Critics charge that FDA's food monitoring does not pass inspection

Published 9 March 2007

In 2006 the FDA conducted just half the inspections it conducted in 2003; the FDA safety tests on U.S.-produced food fell almost 75 percent during the same period; FDA inspection of imported food fell by 25 percent

An AP analysis of federal records found the Food and Drug Administration (FDA) conducted just half the inspections in 2006 than it did three years ago. The same analysis showed that FDA safety tests on U.S.-produced food fell almost 75 percent during the same period. Not that the news is any better for imported foods: FDA inspectors physically checked 1.3 percent of imports, about three-quarters of the amount inspected in 2003. FDA employees in field offices who specialize in food issues have been reduced by 12 percent.

The decline in FDA food inspections is beginning to tell. Last spring Consumer Reports magazine tested four leading brands of broiler chickens and found that 83 percent contained campylobacter or salmonella, the two chief bacterial causes of food-borne illness. This is well above the 49 percent that tested positive for one or both of the pathogens in 2003.

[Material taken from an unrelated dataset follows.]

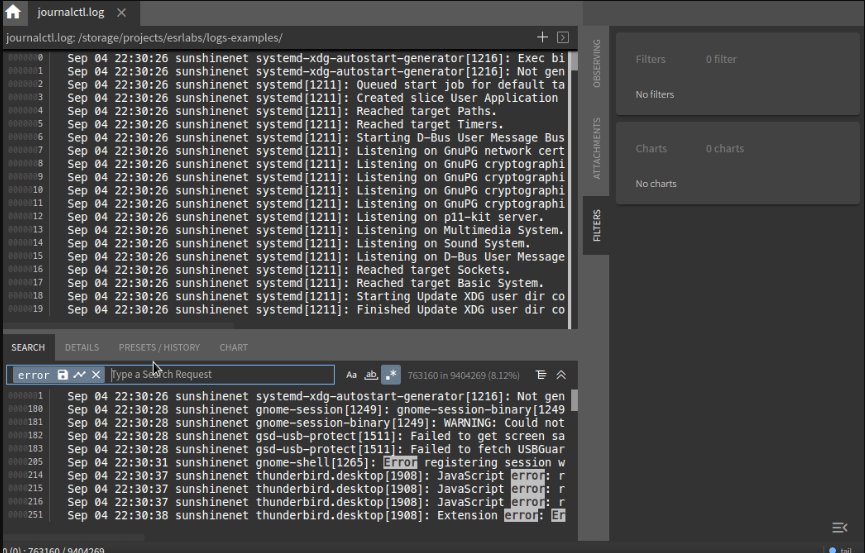Screen dimensions: 865x553
Task: Open the Attachments vertical sidebar tab
Action: pyautogui.click(x=597, y=149)
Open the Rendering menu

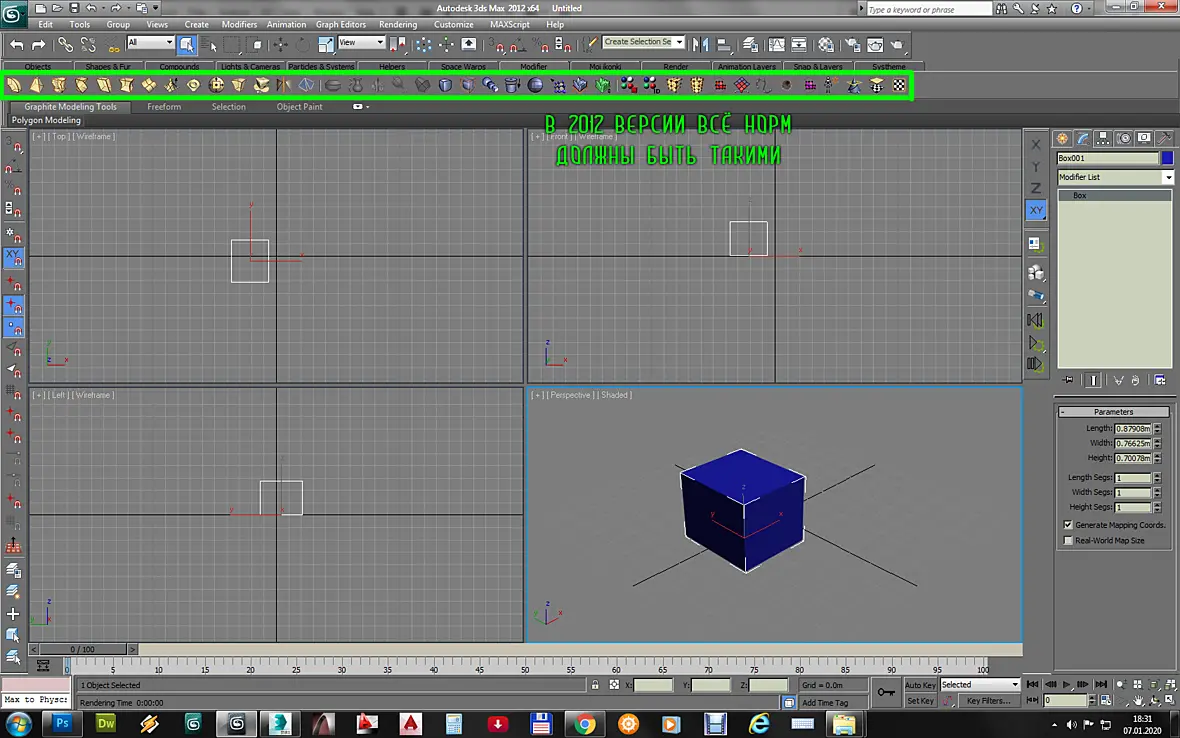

We have a food-safety crisis on the horizon,” said Michael Doyle, head of the University of Georgia’s Center for Food Safety. The decline in inspections is especially worrisome against the post-9/11 realization that terrorists may use poisioning of the food supply to inflict harm on U.S. and other countries’ citizens. The Bush administration has proposed boosting funding for the FDA by $10.6 million next year. But Tommy Thompson, former secretary of the U.S. Department of Health and Human Services, and others contend a tenfold increase is warranted.

The Centers for Disease Control and Prevention (CDC)has estimated that food-borne diseases cause approximately 76 million illnesses, 325,000 hospitalizations, and 5,000 deaths each year in the United States. Two years ago, the General Accounting Office (GAO), the auditing arm of Congress, noted that the U.S. Department of Agriculture’s (USDA) activities account for almost three-quarters of the agencies’ inspection and enforcement expenditures. “That is, the majority of federal expenditures for food-safety inspection are directed toward USDA’s programs for ensuring the safety of meat, poultry, and egg products; however, USDA is responsible for regulating about 20 percent of the food supply. In contrast, FDA, which is responsible for regulating about 80 percent of the food supply, accounted for only about 24 percent of these expenditures.”